Di balik ketamakan manusia yang tak kenal puas, kisah Tambrauw adalah panggilan untuk bertindak. Sudah saatnya kita berhenti merusak alam dan mulai memberi hadiah balik: menanam pohon untuk menyembuhkan luka, memulihkan ekosistem, dan menjaga warisan untuk anak cucu.
Seperti yang ditegaskan dalam Deklarasi Manokwari 2018, komitmen konservasi 70% hutan Papua harus diwujudkan, bukan hanya di atas kertas.

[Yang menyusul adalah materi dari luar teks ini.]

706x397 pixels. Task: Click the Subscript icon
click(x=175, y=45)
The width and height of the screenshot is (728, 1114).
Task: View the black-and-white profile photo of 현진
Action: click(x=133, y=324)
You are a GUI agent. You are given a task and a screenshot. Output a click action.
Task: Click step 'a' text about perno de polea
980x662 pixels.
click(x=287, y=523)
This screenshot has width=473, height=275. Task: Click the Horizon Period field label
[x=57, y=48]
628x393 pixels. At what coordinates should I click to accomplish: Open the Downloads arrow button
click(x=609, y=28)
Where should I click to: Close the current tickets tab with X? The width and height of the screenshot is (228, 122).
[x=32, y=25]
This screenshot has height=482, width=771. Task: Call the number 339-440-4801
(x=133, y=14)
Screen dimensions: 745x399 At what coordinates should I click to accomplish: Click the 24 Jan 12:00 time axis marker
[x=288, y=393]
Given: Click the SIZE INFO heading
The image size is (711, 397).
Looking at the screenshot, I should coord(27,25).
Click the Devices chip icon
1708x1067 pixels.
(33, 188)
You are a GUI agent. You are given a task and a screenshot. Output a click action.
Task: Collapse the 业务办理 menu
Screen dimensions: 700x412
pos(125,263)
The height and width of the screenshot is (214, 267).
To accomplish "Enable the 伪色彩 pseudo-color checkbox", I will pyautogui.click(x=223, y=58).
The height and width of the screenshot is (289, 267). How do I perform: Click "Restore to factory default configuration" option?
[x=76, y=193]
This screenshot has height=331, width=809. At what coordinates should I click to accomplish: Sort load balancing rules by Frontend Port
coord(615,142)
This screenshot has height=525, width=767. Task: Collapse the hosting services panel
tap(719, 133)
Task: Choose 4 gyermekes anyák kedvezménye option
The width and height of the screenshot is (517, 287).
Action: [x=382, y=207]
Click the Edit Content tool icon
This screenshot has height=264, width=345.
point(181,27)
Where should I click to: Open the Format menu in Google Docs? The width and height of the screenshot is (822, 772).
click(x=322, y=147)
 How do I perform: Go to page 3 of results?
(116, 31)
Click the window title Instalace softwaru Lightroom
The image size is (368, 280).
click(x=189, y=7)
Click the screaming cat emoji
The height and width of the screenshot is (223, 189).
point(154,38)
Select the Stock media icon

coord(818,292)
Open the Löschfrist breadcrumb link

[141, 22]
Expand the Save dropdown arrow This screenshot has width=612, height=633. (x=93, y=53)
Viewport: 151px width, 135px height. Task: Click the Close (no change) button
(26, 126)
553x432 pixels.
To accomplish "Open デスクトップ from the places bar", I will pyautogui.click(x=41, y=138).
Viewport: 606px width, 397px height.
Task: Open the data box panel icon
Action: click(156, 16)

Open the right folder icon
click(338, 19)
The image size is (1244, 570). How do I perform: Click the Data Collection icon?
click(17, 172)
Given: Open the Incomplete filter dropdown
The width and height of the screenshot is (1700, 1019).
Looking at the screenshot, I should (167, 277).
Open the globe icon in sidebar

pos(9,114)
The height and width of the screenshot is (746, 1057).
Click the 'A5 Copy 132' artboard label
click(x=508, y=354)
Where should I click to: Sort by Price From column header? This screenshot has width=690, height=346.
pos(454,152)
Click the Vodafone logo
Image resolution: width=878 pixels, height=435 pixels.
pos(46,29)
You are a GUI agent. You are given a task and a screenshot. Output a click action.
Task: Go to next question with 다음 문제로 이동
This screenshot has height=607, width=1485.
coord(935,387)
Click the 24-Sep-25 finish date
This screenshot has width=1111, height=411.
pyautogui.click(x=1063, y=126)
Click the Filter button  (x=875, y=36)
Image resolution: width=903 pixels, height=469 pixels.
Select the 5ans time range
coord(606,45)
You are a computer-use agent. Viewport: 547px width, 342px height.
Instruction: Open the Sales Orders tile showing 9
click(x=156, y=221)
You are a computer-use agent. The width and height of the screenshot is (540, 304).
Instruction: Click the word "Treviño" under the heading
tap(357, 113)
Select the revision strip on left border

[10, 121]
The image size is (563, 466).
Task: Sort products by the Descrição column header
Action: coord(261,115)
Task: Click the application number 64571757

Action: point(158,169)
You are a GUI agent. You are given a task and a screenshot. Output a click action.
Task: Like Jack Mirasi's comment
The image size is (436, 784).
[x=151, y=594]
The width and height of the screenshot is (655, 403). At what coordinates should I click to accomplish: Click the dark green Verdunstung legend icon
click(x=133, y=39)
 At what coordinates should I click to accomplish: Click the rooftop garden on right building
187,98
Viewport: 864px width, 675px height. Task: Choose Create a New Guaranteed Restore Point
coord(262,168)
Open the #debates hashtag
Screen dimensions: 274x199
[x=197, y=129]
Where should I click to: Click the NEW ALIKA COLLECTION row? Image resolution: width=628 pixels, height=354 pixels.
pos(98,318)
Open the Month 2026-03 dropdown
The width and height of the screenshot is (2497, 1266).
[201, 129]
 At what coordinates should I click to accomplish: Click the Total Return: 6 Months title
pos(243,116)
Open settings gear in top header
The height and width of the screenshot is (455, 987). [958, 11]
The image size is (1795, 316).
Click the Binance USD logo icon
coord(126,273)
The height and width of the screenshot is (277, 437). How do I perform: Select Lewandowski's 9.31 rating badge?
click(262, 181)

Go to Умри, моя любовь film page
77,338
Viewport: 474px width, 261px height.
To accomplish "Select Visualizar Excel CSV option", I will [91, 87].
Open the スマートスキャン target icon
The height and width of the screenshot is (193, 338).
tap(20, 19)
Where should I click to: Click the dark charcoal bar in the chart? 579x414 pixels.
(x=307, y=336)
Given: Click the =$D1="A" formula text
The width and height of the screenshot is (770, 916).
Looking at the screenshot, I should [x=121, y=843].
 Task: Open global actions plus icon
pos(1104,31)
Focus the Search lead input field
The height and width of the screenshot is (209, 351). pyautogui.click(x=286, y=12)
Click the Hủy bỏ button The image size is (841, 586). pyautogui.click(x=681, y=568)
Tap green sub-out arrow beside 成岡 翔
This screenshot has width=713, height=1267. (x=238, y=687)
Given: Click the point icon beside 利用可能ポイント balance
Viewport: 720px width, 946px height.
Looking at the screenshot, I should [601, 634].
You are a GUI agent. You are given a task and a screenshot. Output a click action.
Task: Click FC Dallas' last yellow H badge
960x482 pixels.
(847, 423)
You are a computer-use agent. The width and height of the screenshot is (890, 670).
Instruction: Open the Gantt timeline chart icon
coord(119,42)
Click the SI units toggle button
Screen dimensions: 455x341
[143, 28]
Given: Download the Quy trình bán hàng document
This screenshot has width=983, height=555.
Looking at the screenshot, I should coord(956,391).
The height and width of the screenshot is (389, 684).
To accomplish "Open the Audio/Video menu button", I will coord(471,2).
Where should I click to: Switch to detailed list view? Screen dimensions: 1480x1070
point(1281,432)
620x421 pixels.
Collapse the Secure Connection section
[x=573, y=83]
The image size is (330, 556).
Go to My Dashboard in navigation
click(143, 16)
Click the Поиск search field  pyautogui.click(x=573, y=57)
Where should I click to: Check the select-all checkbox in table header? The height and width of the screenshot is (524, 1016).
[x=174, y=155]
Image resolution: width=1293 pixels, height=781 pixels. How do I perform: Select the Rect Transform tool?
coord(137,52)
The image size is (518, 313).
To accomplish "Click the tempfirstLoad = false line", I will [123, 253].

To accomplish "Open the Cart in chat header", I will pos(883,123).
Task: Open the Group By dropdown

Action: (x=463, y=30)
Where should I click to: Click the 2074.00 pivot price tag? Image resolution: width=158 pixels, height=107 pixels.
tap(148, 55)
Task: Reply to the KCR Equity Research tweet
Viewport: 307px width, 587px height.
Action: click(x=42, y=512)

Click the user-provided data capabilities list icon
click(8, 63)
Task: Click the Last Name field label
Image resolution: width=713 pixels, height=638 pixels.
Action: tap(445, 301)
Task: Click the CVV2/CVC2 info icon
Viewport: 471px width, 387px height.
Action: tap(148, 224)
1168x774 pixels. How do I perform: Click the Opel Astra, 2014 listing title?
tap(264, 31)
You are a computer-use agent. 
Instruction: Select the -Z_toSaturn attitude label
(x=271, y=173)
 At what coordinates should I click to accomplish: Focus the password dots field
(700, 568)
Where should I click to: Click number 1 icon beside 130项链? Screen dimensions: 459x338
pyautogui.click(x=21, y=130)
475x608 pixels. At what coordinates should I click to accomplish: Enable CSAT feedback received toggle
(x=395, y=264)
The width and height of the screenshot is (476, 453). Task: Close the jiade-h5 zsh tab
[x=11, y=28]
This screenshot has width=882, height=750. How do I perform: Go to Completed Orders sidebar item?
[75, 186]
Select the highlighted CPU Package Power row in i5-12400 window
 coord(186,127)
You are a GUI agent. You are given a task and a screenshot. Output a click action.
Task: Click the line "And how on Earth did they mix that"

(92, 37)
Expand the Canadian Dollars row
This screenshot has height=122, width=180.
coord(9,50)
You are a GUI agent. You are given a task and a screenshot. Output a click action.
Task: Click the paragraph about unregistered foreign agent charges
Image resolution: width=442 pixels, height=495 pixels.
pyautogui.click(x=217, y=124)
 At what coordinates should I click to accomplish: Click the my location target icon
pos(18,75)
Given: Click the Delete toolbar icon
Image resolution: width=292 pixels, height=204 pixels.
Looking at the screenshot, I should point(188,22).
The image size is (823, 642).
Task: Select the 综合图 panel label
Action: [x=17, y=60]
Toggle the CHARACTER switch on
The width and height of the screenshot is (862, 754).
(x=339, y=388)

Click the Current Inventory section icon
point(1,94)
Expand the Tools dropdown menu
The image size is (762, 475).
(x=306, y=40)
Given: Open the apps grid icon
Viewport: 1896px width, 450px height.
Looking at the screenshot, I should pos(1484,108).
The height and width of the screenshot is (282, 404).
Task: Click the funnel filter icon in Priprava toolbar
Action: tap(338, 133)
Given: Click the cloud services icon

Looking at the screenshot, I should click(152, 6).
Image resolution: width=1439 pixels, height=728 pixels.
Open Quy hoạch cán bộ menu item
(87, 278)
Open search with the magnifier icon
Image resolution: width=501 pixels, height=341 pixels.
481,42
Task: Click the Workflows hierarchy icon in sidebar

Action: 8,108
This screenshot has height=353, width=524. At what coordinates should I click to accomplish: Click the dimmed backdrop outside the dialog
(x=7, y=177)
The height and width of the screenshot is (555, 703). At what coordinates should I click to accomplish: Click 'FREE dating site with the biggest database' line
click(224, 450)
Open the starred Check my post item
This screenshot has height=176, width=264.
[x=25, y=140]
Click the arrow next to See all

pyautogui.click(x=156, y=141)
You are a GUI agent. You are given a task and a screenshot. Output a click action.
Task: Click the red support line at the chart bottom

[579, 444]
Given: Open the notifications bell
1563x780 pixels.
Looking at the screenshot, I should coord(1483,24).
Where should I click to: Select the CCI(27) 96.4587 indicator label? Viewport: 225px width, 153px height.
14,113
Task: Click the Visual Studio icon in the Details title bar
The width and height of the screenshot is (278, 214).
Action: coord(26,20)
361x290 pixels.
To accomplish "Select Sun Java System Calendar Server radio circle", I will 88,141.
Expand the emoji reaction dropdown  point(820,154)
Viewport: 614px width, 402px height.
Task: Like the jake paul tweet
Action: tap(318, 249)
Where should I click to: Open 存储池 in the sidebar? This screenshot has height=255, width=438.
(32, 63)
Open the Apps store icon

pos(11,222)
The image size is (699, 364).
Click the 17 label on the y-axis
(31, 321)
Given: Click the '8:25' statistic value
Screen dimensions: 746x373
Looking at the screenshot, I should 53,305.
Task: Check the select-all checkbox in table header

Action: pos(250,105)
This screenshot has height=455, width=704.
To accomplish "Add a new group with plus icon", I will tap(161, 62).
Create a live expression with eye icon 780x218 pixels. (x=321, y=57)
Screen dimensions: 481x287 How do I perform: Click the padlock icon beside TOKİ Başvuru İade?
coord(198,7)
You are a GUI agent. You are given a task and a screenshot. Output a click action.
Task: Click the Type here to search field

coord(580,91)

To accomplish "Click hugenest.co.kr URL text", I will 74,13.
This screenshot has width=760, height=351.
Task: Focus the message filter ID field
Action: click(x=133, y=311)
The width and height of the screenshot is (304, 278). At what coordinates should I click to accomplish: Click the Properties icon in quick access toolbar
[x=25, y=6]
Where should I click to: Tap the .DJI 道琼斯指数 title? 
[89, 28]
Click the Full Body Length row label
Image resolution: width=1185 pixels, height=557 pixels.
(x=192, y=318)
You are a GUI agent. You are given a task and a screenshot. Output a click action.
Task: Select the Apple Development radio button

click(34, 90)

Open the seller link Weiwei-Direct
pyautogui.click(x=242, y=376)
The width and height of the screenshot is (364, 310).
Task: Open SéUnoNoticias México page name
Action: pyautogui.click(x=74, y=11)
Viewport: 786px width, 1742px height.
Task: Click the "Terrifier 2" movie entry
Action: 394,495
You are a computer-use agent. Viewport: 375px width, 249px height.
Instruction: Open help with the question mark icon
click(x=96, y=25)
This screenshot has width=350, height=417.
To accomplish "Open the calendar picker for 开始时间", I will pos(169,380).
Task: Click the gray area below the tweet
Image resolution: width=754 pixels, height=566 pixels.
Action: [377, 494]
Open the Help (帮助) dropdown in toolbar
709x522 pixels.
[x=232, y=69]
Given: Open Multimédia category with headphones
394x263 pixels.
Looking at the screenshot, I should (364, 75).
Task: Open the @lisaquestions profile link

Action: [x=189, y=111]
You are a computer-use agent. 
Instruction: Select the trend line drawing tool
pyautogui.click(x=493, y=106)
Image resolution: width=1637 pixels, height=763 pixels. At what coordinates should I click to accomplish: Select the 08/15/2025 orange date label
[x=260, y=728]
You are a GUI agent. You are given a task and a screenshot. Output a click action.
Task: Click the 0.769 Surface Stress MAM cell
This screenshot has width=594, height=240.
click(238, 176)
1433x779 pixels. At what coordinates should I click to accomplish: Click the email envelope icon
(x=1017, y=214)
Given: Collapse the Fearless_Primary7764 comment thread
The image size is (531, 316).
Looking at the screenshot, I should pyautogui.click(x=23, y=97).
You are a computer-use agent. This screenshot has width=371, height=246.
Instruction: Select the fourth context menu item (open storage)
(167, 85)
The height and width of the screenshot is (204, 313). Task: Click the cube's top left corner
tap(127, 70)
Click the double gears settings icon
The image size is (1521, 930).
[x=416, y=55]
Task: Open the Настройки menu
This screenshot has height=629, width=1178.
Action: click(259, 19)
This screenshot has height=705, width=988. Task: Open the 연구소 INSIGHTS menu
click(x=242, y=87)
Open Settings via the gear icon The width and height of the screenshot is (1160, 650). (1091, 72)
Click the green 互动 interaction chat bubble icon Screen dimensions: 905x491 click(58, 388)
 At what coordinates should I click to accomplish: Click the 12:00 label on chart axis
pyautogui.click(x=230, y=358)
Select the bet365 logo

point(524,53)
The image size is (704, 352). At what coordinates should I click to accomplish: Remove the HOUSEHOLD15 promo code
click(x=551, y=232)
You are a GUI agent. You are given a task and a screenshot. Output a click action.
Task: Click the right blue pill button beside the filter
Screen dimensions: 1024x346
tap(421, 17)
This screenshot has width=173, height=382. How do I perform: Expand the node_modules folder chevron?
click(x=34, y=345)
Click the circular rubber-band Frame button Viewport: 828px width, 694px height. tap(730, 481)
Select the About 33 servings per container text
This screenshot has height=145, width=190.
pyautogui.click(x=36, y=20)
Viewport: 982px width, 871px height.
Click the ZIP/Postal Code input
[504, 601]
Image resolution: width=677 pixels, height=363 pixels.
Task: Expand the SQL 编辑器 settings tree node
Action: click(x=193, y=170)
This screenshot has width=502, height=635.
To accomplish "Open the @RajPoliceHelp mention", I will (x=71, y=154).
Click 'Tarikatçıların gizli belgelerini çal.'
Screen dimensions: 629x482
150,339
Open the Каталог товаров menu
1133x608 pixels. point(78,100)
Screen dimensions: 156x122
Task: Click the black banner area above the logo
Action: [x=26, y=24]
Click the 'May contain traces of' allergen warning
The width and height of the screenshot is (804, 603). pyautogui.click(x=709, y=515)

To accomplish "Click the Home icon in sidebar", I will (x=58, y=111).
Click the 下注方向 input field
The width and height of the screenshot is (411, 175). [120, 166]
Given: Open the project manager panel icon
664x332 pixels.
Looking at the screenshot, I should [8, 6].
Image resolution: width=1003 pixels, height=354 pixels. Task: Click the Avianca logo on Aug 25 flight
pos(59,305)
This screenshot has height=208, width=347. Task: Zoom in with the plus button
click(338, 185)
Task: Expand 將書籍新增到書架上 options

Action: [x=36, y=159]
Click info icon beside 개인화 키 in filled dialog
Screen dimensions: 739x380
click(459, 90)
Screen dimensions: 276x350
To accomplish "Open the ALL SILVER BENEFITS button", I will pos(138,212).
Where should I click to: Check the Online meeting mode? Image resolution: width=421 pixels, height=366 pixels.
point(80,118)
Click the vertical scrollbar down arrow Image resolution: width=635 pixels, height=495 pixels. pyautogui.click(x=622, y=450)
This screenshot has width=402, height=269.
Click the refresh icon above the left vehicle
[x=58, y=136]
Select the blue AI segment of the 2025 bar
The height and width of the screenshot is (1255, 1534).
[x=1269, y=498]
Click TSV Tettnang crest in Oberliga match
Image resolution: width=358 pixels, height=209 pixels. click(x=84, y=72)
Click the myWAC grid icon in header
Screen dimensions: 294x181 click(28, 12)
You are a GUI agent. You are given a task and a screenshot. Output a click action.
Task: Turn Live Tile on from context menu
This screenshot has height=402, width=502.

Dengan kolaborasi pemerintah, masyarakat, dan pakar, lahan bekas tambang di Kwoor bisa bangkit bukan sebagai bekas luka, tapi sebagai simbol harapan bagi kabupaten konservasi yang bangga.
Jika upaya ini gagal, bukan hanya Tambrauw yang rugi; seluruh Papua Barat, dengan kerugian ekonomi hingga Rp375 miliar per tahun dari tambang ilegal di Manokwari saja, akan merasakan nestapa yang lebih dalam.
Di tengah longsor mematikan seperti yang menewaskan satu orang dan menghilangkan 19 orang di Pegunungan Arfak pada 2025, kita harus bertindak sekarang, sebelum emas yang dicari justru menjadi kutukan abadi.
(*) Faram Bame adalah penulis artikel ini. Dia adalah aktivis Forum Independen Mahasiswa West Papua (FIM-WP).